▶ 原文
希少がんと闘うなか、昨年12月に入籍した福森大翔さん photo by Tanigami Shiro希少がんと闘うなか、昨年12月に入籍した福森大翔さん photo by Tanigami Shiroこの記事に関連する写真を見る

【昨年12月に入籍】

 29歳の若さで人生を振り返る──想像するだけで胸が痛む。自分なら......と置き換えてみると、ひたすら愚痴をこぼし、不運を嘆き、現実から背を向け、心を閉ざしている姿が浮かぶ。

 しかし目の前の29歳の青年は、目の輝きを失わず、前を向き、今を懸命に生きている。思わず「強いなぁ」と漏らすと、「でも、ひとりになるとダメなんです」と福森のトーンが落ちた。

「急に涙が出て、次から次に溢れて止まらなくなったり......。突然そんなことがあるんです。だからできるだけ散歩に出たり、掃除をしたりして気を紛らわし、体調のいい時は極力、用事をつくるようにしています。

 あと、夜になると寝られなくなるのはしょっちゅうです。特に大きな検査が近くなると、再発や転移が起きているんじゃないかと考え出して、1週間くらい前から寝られなくなる。でもこれは、がん患者の人たちみんながそうだと思います。不安が消えることはないので」

 そんな毎日のなか、支えるとなるのはやはり家族の存在で、新婚まもない妻を語る言葉には、ひときわ力がこもった。

▶ 実施タスク
希少がんと闘う福森大翔さんを取り上げた原文を、最初から最後まで一字も変えずに書き写してください。 データの各行は、この作業には一切関係しません。

▶ 提供データ
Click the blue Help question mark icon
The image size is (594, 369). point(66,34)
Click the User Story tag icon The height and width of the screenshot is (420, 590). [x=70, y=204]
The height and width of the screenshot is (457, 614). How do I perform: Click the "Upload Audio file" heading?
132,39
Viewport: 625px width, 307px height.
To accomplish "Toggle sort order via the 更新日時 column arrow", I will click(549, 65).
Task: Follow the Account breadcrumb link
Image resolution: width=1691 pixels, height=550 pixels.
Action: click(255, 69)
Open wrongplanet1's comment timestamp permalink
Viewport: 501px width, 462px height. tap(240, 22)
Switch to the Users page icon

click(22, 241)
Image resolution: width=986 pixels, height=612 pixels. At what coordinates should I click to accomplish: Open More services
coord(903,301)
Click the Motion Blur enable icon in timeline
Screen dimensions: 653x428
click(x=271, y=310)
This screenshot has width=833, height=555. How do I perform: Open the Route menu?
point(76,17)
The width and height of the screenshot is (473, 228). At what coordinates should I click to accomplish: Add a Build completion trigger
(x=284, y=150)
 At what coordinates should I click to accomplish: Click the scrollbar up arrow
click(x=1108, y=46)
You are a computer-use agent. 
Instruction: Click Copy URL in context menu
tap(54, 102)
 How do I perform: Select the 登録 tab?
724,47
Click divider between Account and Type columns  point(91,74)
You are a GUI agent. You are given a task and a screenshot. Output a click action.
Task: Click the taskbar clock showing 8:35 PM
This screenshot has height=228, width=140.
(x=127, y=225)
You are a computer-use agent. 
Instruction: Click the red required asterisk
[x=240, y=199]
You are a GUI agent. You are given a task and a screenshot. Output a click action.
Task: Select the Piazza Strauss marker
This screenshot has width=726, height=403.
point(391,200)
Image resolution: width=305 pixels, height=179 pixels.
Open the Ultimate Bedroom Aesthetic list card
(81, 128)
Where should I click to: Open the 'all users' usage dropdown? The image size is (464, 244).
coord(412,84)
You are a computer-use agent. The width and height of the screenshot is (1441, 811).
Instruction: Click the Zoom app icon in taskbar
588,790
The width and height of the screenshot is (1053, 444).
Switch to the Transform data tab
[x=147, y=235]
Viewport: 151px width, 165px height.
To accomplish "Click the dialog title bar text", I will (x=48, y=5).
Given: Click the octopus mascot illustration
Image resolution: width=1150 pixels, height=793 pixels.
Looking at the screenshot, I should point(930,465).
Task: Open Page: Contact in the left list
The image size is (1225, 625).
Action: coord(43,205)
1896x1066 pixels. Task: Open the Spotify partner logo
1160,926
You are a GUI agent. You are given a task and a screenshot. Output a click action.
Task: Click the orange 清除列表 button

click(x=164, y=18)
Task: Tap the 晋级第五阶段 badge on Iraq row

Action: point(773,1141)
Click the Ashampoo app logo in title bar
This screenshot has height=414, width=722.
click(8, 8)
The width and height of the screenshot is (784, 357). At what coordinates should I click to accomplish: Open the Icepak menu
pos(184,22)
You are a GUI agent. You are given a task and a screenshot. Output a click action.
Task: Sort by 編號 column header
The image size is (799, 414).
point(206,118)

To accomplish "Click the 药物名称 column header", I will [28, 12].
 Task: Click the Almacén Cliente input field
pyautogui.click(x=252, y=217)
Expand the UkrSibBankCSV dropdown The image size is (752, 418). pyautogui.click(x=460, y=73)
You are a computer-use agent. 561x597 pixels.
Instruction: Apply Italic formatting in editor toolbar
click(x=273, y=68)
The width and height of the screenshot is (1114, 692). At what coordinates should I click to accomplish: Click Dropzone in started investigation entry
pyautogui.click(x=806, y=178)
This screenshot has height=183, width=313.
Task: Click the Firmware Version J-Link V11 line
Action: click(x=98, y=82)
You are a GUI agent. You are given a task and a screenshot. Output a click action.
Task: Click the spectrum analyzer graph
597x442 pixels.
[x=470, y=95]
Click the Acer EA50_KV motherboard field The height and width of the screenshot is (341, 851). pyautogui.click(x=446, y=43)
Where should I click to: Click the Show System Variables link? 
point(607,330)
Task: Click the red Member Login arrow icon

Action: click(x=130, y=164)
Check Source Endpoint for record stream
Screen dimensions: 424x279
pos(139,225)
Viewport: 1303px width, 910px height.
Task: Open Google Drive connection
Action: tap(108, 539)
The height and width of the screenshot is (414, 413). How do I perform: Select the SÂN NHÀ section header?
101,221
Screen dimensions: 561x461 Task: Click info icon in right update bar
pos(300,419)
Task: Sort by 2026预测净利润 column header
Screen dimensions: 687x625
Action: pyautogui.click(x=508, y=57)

▶ 出力結果
希少がんと闘うなか、昨年12月に入籍した福森大翔さん photo by Tanigami Shiro希少がんと闘うなか、昨年12月に入籍した福森大翔さん photo by Tanigami Shiroこの記事に関連する写真を見る

【昨年12月に入籍】

 29歳の若さで人生を振り返る──想像するだけで胸が痛む。自分なら......と置き換えてみると、ひたすら愚痴をこぼし、不運を嘆き、現実から背を向け、心を閉ざしている姿が浮かぶ。

 しかし目の前の29歳の青年は、目の輝きを失わず、前を向き、今を懸命に生きている。思わず「強いなぁ」と漏らすと、「でも、ひとりになるとダメなんです」と福森のトーンが落ちた。

「急に涙が出て、次から次に溢れて止まらなくなったり......。突然そんなことがあるんです。だからできるだけ散歩に出たり、掃除をしたりして気を紛らわし、体調のいい時は極力、用事をつくるようにしています。

 あと、夜になると寝られなくなるのはしょっちゅうです。特に大きな検査が近くなると、再発や転移が起きているんじゃないかと考え出して、1週間くらい前から寝られなくなる。でもこれは、がん患者の人たちみんながそうだと思います。不安が消えることはないので」

 そんな毎日のなか、支えるとなるのはやはり家族の存在で、新婚まもない妻を語る言葉には、ひときわ力がこもった。